An exposed database belonging to PayMyTab leaked PII on customers who dined at restaurants using the mobile payment system.
An anonymous third party discovered the open AWS S3 bucket and brought it to the attention of researchers at vpnMonitor through Helen Foster, a partner at the Davis Wright Tremaine law firm in Washington.
“This leak represents a failure in basic data security by PayMyTab and, in turn, makes 10,000s of people vulnerable to online fraud and attacks,” according to a blog post from the vpnMonitor research team led by Noam Rotem and Ran Locar.
Calling the data leak “a prime example of how S3 buckets are often overused and disregarded,” Dean Sysman, CEO and co-founder at Axonius, said, “Because it’s so easy to back up mass amounts of data to these storage buckets, IT teams tend to not inspect what they’re backing up and don’t understand who has access to this data.”
The exposed S3 bucket is home to records of customers of restaurants that use PayMyTab and who chose to have their payment receipts emailed to them. “If they clicked a link to view the receipt, their PII was exposed to anybody with access to the S3 bucket database,” the researchers said. Information exposed included names, email addresses, phone numbers, the last four digits of payment card numbers, order details and other information about the customer’s restaurant visit, such as restaurant name and location as well as time and date of the meal.

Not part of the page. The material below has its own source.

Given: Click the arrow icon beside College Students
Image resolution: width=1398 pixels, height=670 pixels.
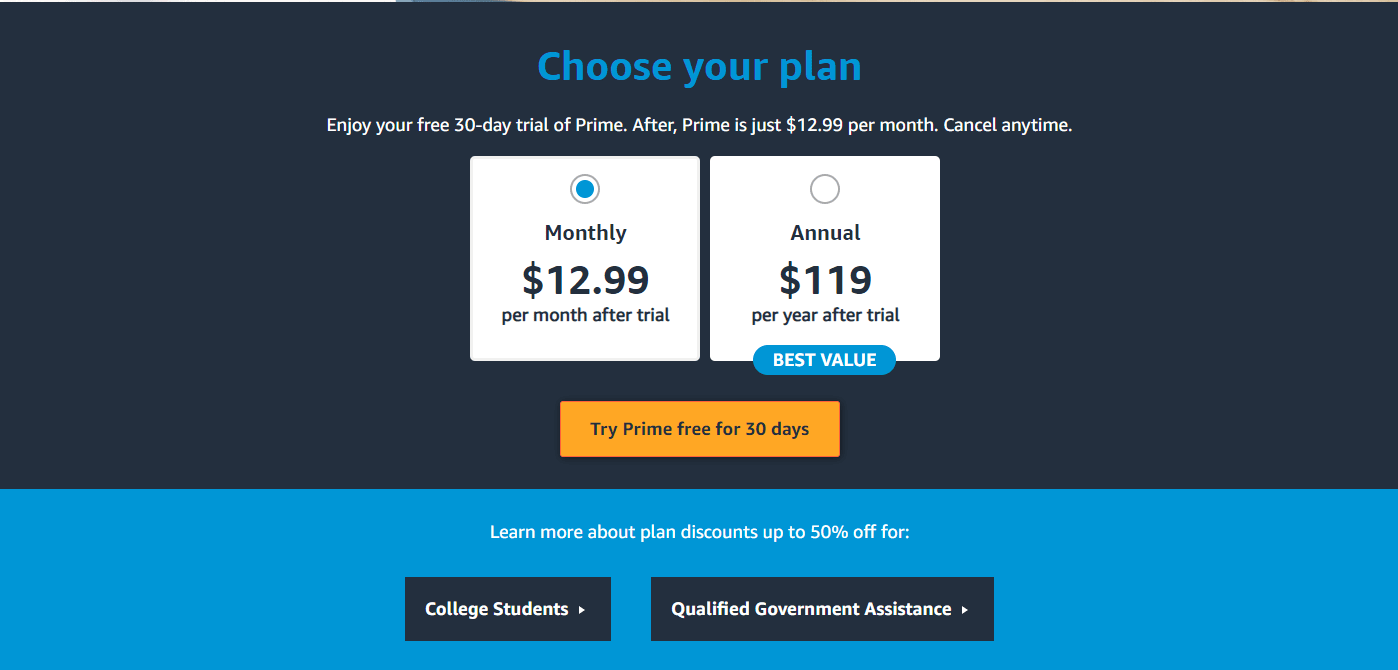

“This latest cyber incident illustrates how security issues can extend to businesses’ supply chain. In this case, the personal information of restaurant customers was exposed through PayMyTab’s unsecured AWS bucket,” said Elad Shapira, head of research at Panorays. “Having the correct security measures in place could have prevented this from occurring. When a business relationship is formed, security – a major form of risk – must be taken into consideration.”
Shapira called on businesses to “vet their partners from a security perspective, checking their security posture, practices and procedures” and “then work with the partner to close any gaps prior to onboarding.”
Even after the partners are onboarded, the companies must continue to monitor them “to avoid any future mishap, as security must be seen as an ongoing process.”